## Description of the task
Report each line from the data below that holds the word "computer".

Data supplied START

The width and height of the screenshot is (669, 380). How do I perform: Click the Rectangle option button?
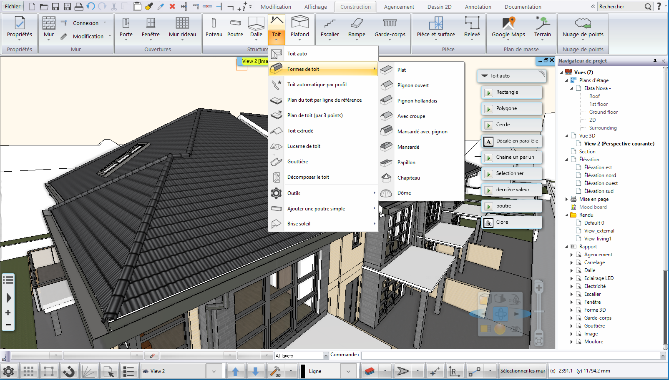pos(512,92)
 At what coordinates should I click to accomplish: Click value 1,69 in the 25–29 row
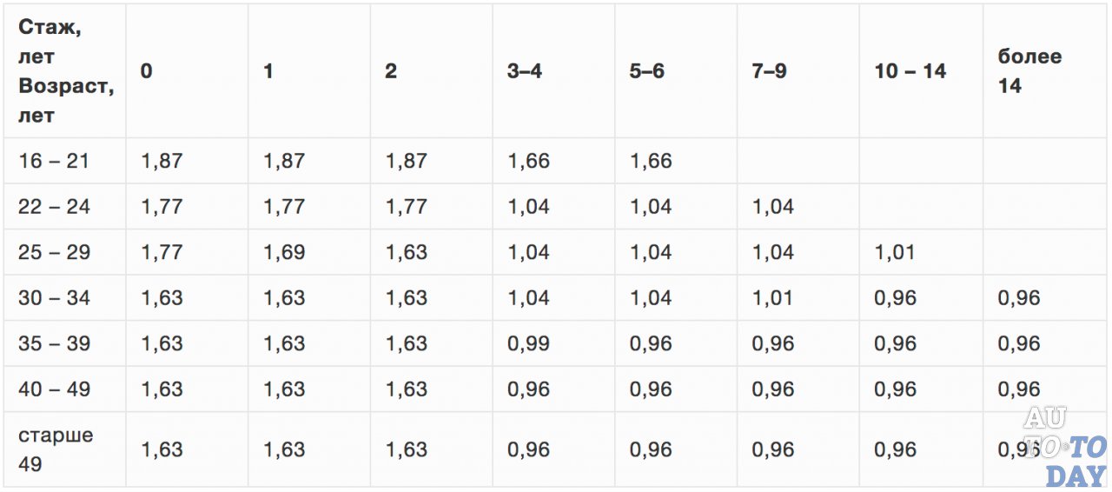pyautogui.click(x=284, y=252)
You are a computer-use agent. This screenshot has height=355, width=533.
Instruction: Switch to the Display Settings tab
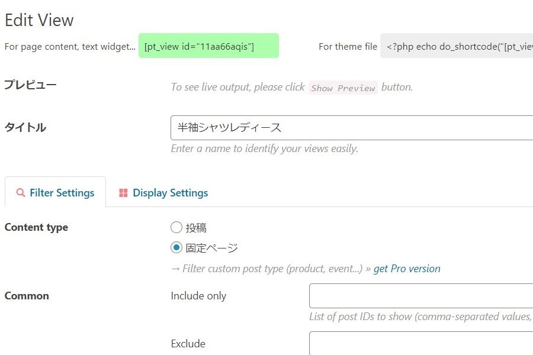coord(163,193)
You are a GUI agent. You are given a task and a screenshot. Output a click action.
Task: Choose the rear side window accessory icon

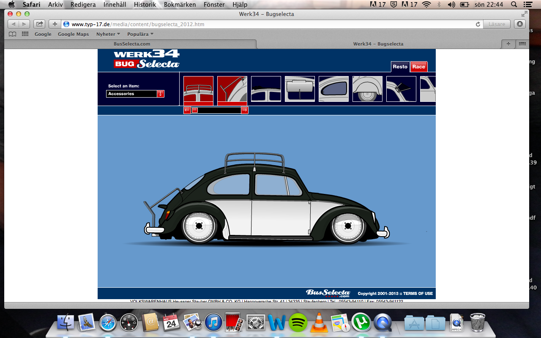(333, 89)
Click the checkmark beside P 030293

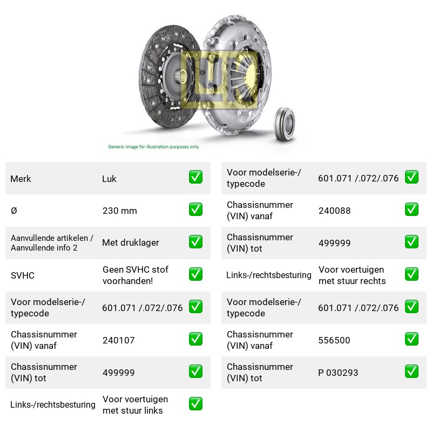[x=411, y=372]
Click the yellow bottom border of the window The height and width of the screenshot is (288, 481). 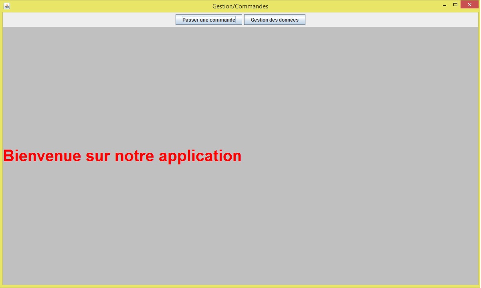tap(241, 286)
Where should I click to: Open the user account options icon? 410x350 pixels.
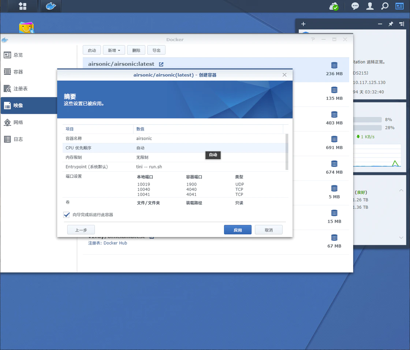click(370, 6)
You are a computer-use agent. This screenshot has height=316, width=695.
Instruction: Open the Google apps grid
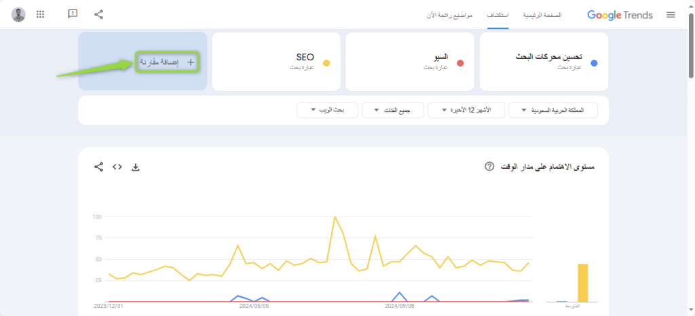point(40,14)
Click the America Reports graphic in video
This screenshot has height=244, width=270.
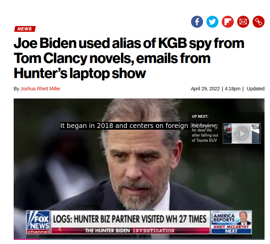tap(231, 222)
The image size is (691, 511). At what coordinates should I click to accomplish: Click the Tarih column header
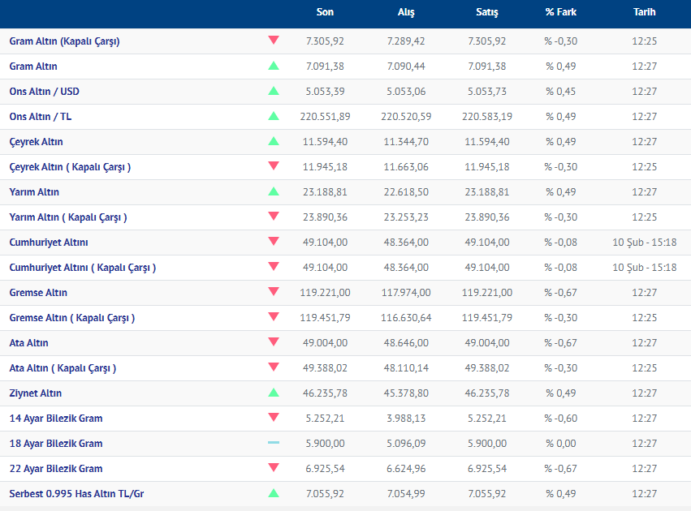pos(645,12)
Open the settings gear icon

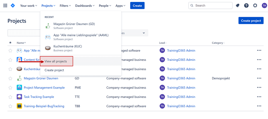(255, 6)

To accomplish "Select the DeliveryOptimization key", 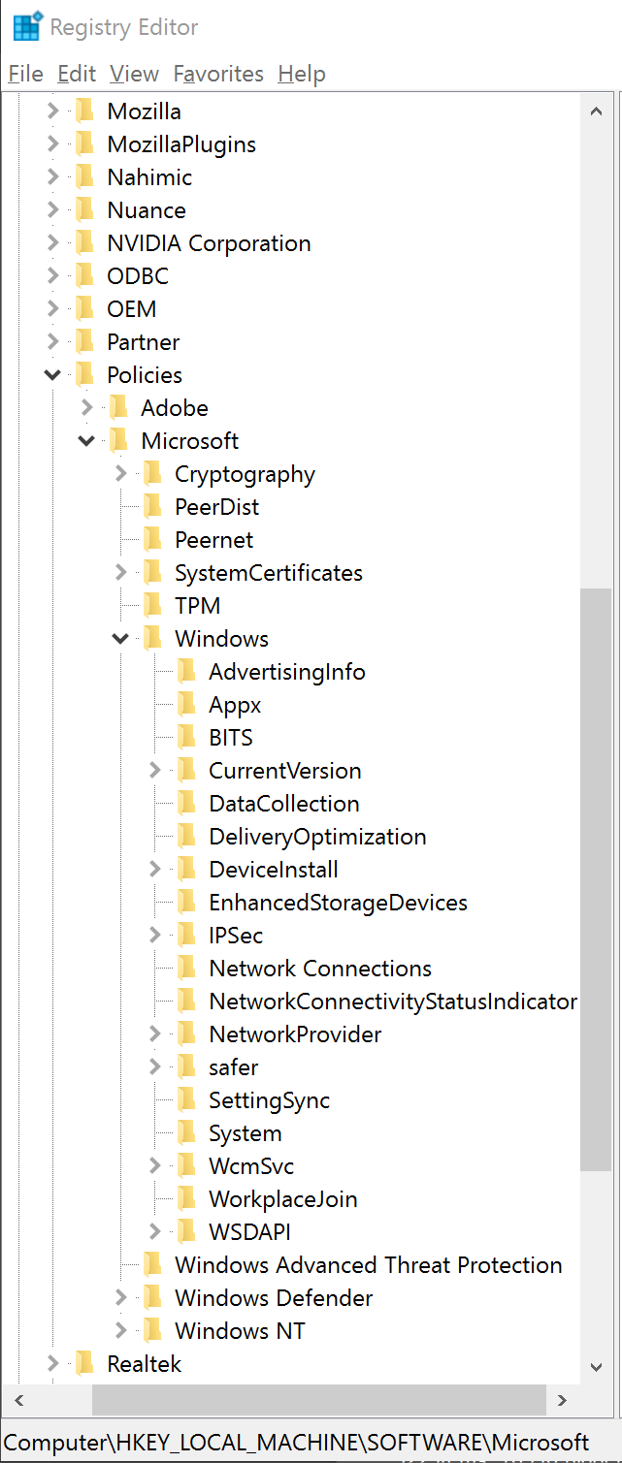I will pyautogui.click(x=317, y=837).
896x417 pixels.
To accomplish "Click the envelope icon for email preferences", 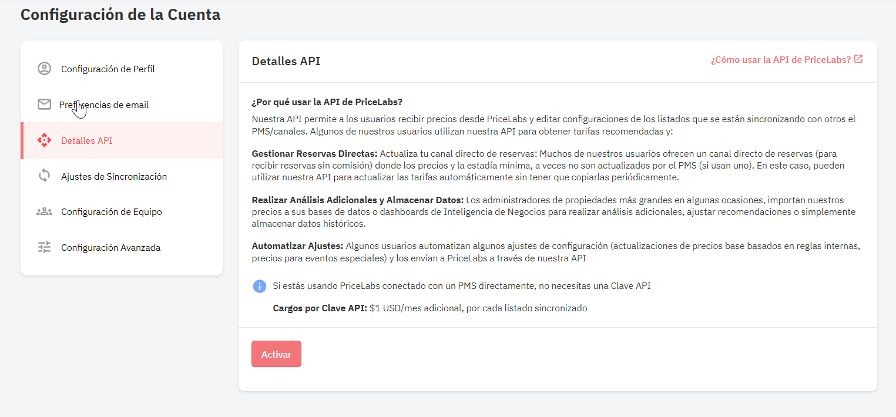I will (x=44, y=105).
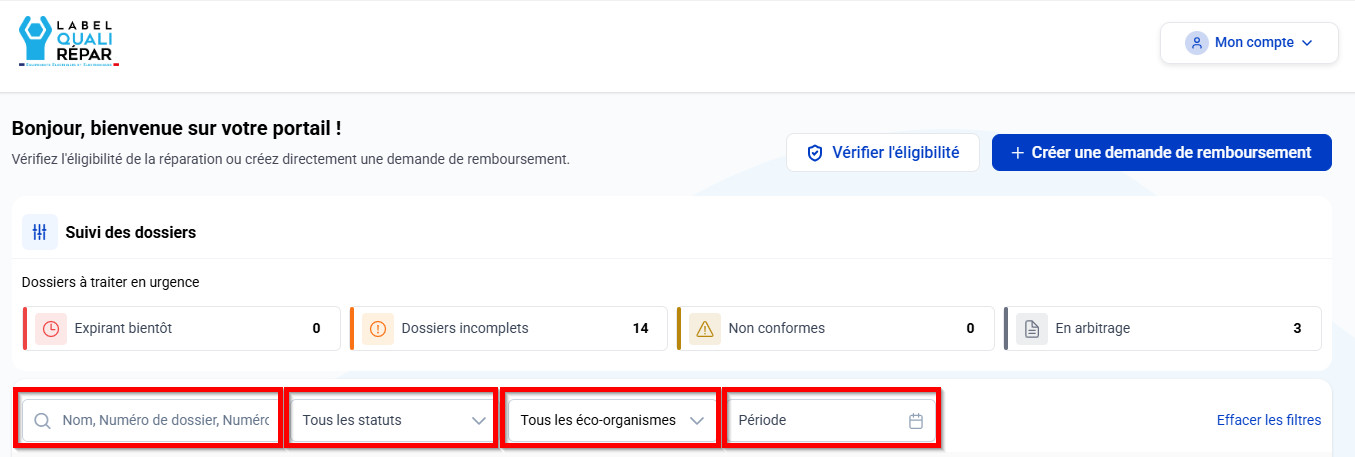
Task: Click the document icon for En arbitrage
Action: tap(1032, 328)
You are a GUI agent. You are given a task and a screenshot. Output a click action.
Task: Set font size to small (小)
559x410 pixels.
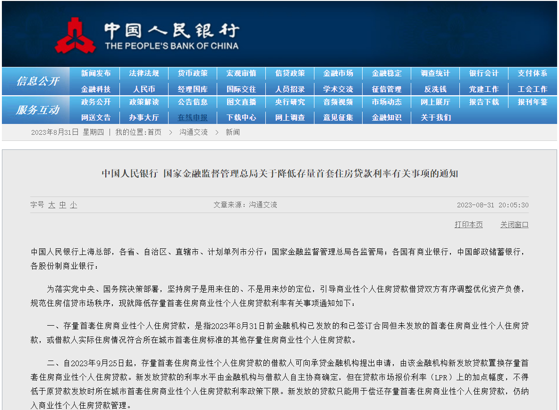point(73,205)
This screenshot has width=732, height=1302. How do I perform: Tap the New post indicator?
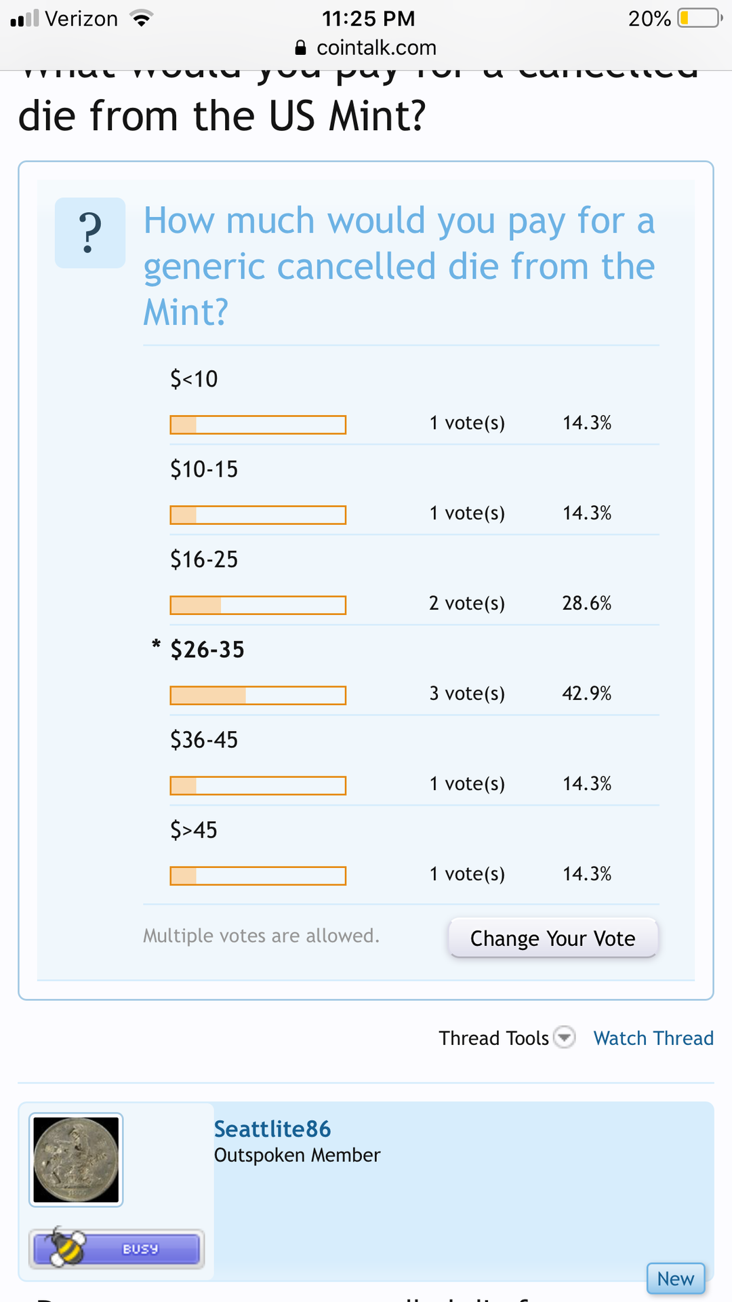point(676,1278)
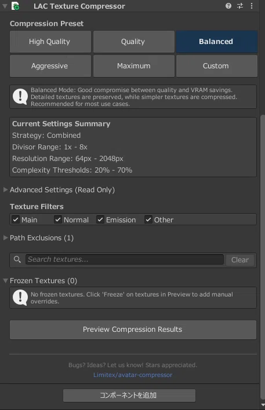Open the component preset sliders icon

point(240,6)
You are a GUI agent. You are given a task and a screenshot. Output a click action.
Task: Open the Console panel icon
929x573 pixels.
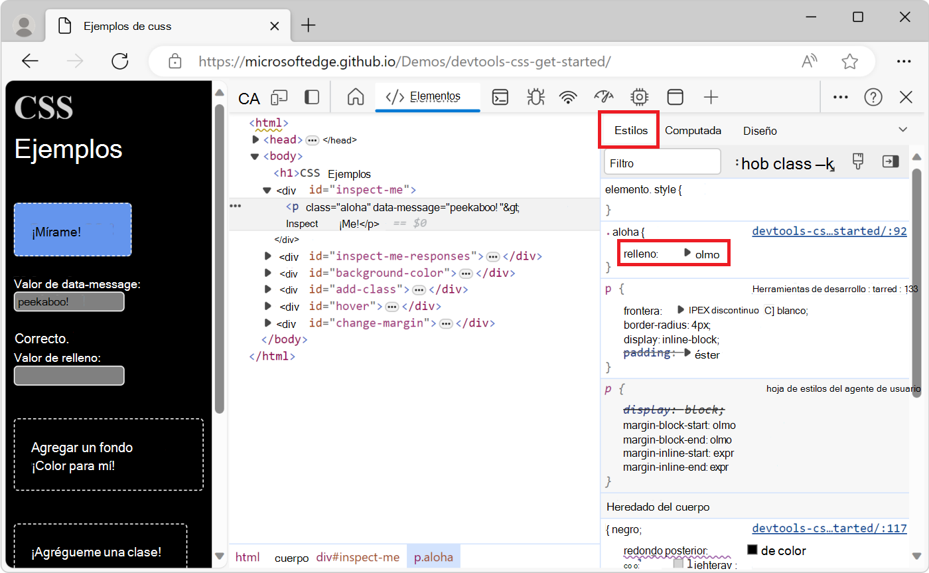(500, 97)
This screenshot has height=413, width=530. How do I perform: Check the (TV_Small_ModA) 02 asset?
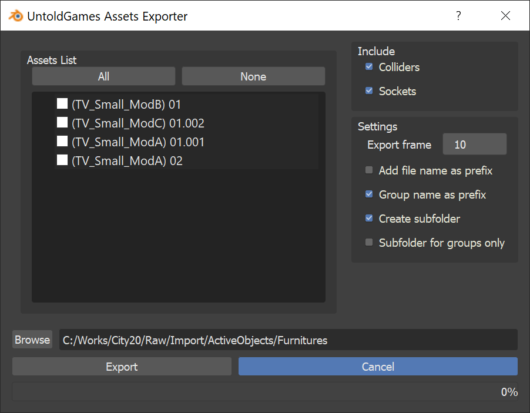pos(62,160)
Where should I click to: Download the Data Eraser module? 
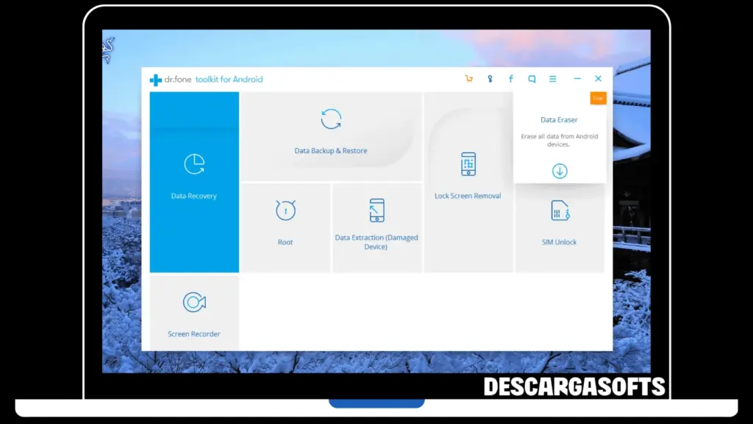coord(560,170)
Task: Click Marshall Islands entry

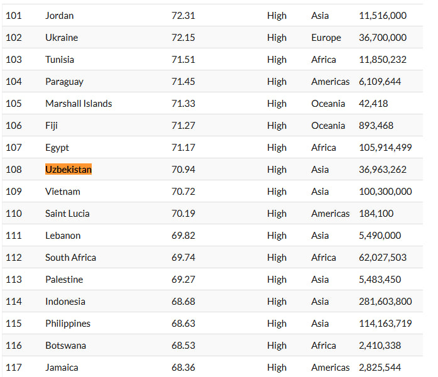Action: click(79, 104)
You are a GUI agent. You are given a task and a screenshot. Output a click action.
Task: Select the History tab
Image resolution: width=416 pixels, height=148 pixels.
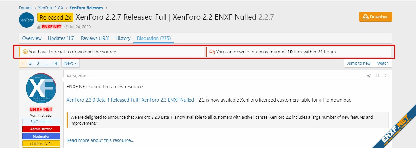tap(123, 38)
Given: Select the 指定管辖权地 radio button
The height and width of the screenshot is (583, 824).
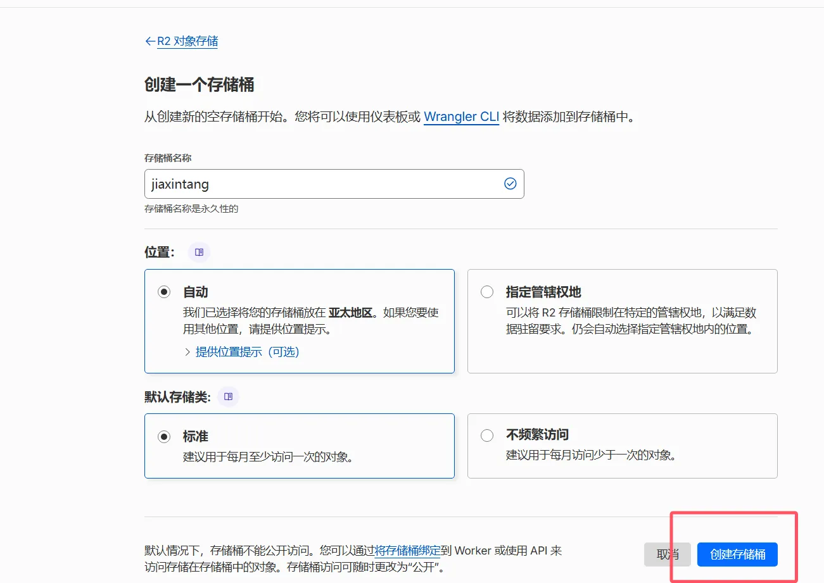Looking at the screenshot, I should pyautogui.click(x=487, y=292).
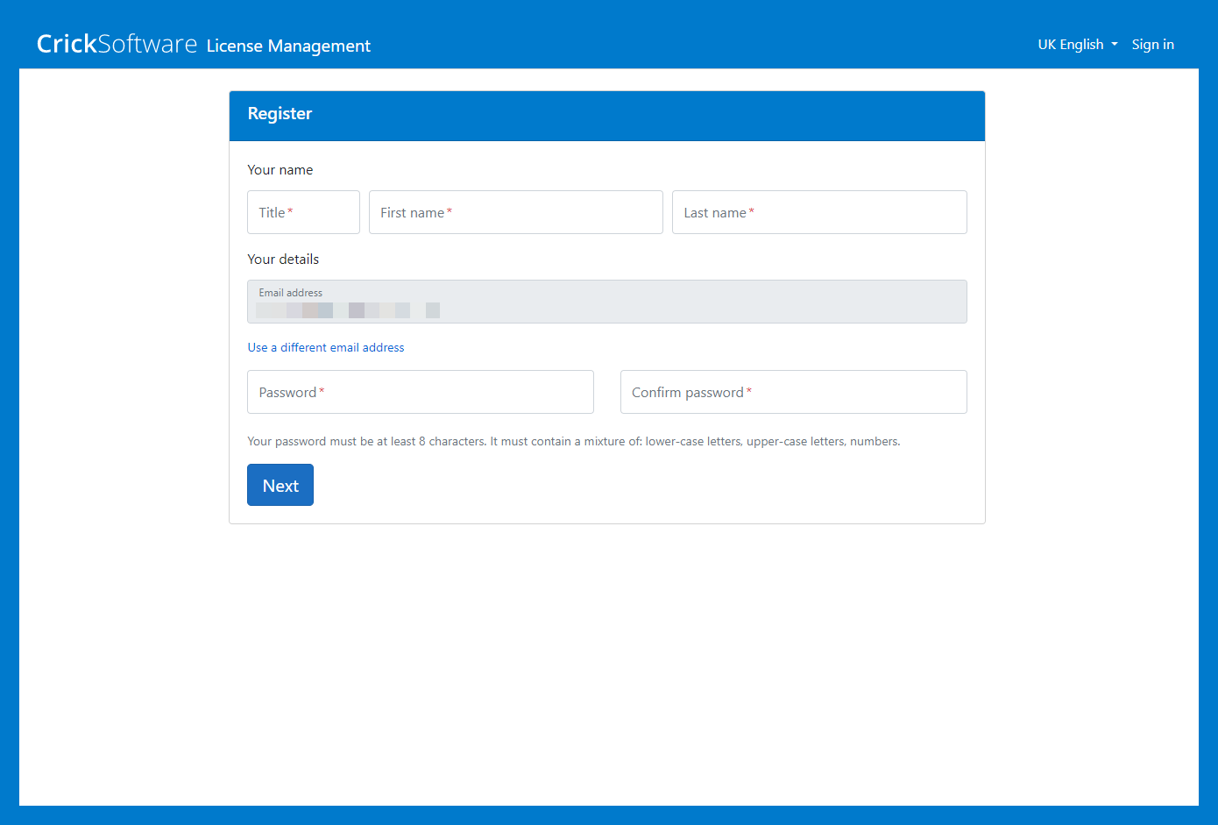Click the License Management header text
Image resolution: width=1218 pixels, height=825 pixels.
tap(288, 46)
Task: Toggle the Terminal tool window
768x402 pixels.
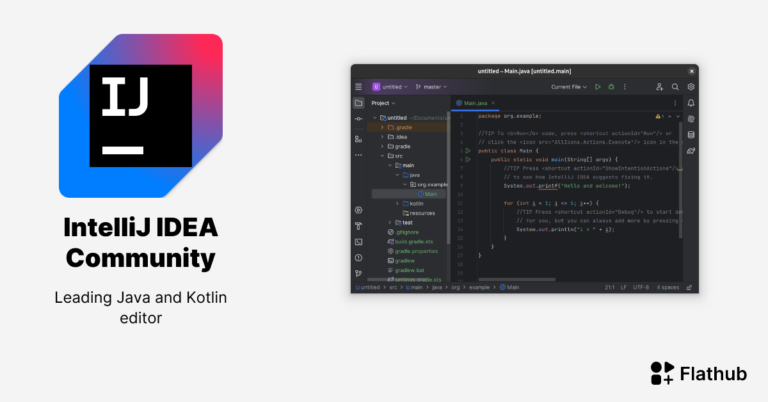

Data supplied END

## Task answer
You are a computer-use agent. This screenshot has height=355, width=533.
You are a computer-use agent. This screenshot has height=316, width=695.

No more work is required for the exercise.